Are you gay, Iranian and an asylum seeker being deported to your home country by the British Government? Yes, you may be liable to execution, following thousands whose sexual preferences have fallen foul of Tehran's clerical law. But Home Secretary Jacqui Smith reckons you should be OK so long as you are "discreet".

In a big, bad world, out and proud Persians may not be your top priority. But stop and think about this for a moment. In our name, ministers are deporting people to face imprisonment and even death for their sexuality, and the best we can offer is some helpful advice to be "discreet". Are we saying the same of those whose ethnicity, political beliefs, faith or creed requires similar discretion? You may be Jewish, Kurdish, Sunni, Christian or anti-Mugabe, but please go home and don't be flamboyant about it.

Do you suppose Jacqui Smith would have contemplated saying that 12 years ago, when Labour was still an idealistic opposition? Or 12 years before that, as a leftist student leader at Oxford University?

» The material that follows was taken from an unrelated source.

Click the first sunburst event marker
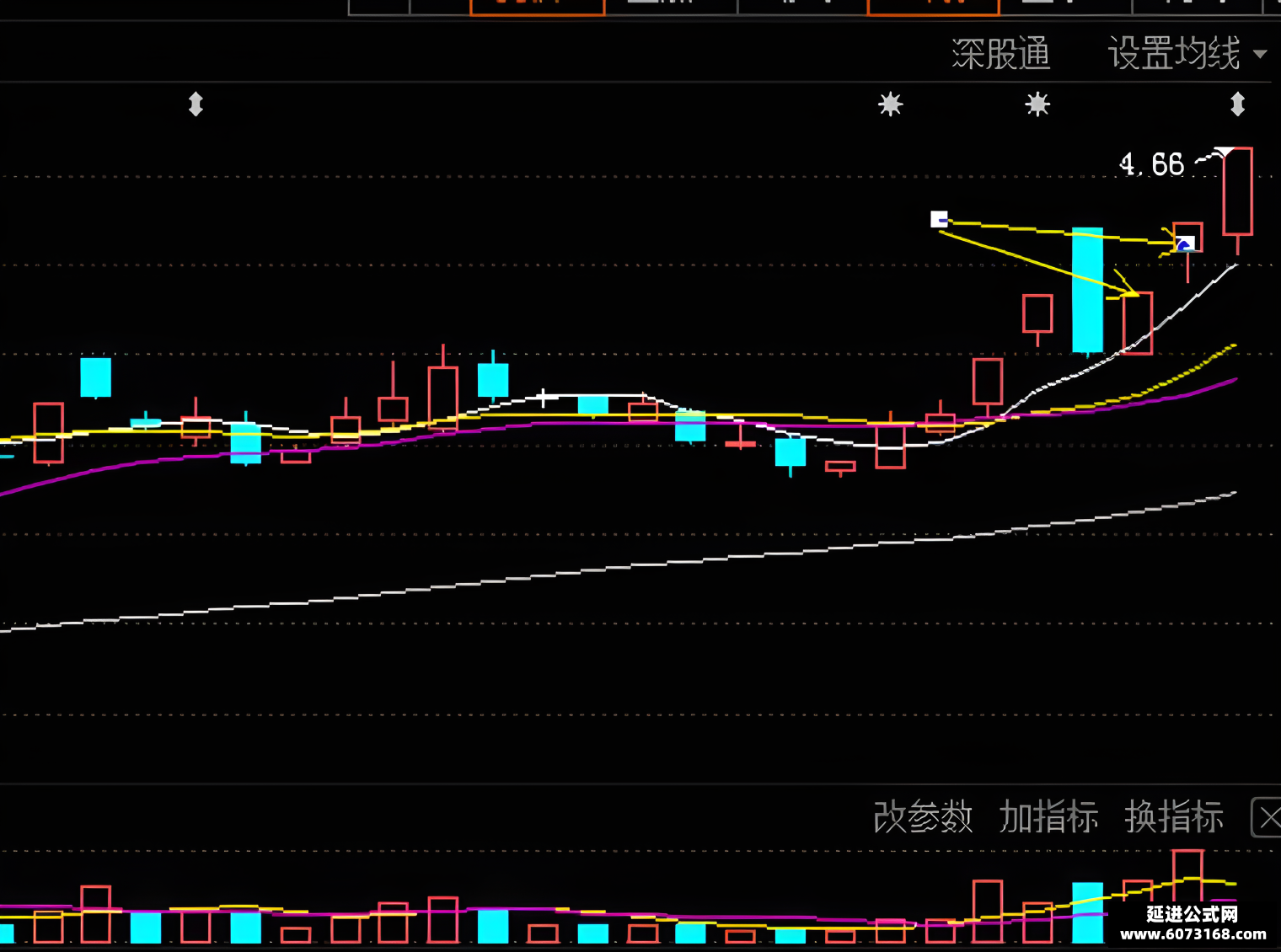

Has it all descended to merely positioning, to out-tough their Commons opponents on asylum seekers? Is there any principle left in this?

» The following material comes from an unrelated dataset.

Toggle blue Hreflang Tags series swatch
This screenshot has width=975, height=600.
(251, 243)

The same blunt approach to reflecting and generating public fear was in the "42 day" debate over detention without charge. Lacking any evidence base, this was built up into a test of political virility, which Labour only won by the murkiest of means. The government is apparently content that it manoeuvred the Tories into appearing soft on terrorism. It makes a sort of sense in the politics of the Westminster village, but they are so focused on political positioning that they lose sight of what they stand for. Is there any place for liberty in Labour thinking?

Gordon Brown has long tried to tie his politics into history and Labour roots, and he never tires of telling us where he came from and how it shaped him. He was at it again yesterday, the tale of Kirkcaldy manse life somehow symbolic of a generation of post-war social mobility. Let's ignore the fact that sons of manses have been socially mobile for many generations, or that he sometimes seems stuck in boyhood memory, and look at what he said next: that the British should embrace more of "a work ethic, a learning ethic, and aiming high".Again, you can see what he's driving at, but a sermon on aspiration from Downing Street simply grates on the public. They see a man who spent 10 years taking the credit for economic growth, as if it had nothing to do with individual people's work ethic and learning ethic - people getting on, getting educated, supporting their kids, setting up businesses, taking risks, spending, saving, investing. More than any Treasury policy, that's what sustained 10 years of growth. There may be rich electoral rewards for the politician who admits as much, talking the language of co-operation between government and governed. But it won't be Mr Brown.

Deeply sceptical and fearful of inflation, the public watched the Prime Minister go to Saudi Arabia this weekend to ask oil exporters to pump more into supplying demand and please would they recycle their vast surpluses into alternative energy technology? Does anyone suppose the sheikhs were any less bewildered than his audience back home? More likely they thought: "We'll keep our sole resource's financial and geopolitical clout, thank you, and we'll put our oil money into our vast sovereign wealth funds - maybe you should have tried the same yourself, Gordon".

In any case, if they looked in detail at the government's renewable energy record, they might find delay and botching of carbon capture technology, with a prototype project in Peterhead abandoned and taken up in Abu Dhabi instead. And if the mission is to get seed funding into Orkney wave farms, there have to be more effective means of doing that than a Prime Ministerial day-trip to Jeddah. Again, a problem is addressed, ministers are seen to be doing something, it is inappropriate to the task, and it crumbles to dust.

The vogue notion that could replace this inept, lecturing tone is that of "nudges". Embraced in Conservative thinking, this American import says those in power have diminishing ability to tell you what to do, but will change behaviour through gentle peer group hints that you should reduce your energy use, downsize your car, reduce alcohol intake and count calories.

Recent election results and dismal polling suggest it is not a nudge the public want to give Gordon Brown. It is a hefty boot up the backside. At his first anniversary, the famous clunking fist merely clunks, the rhetoric hollow and out of touch.

And as gay men face deportation to Iran, as we are told we need more work ethic, habeas corpus is ignored, and we beg Arabs to embrace wave power, the spindle on Gordon Brown's moral compass spins unpredictably, looking for magnetic moral north but too often finding another scapegoat.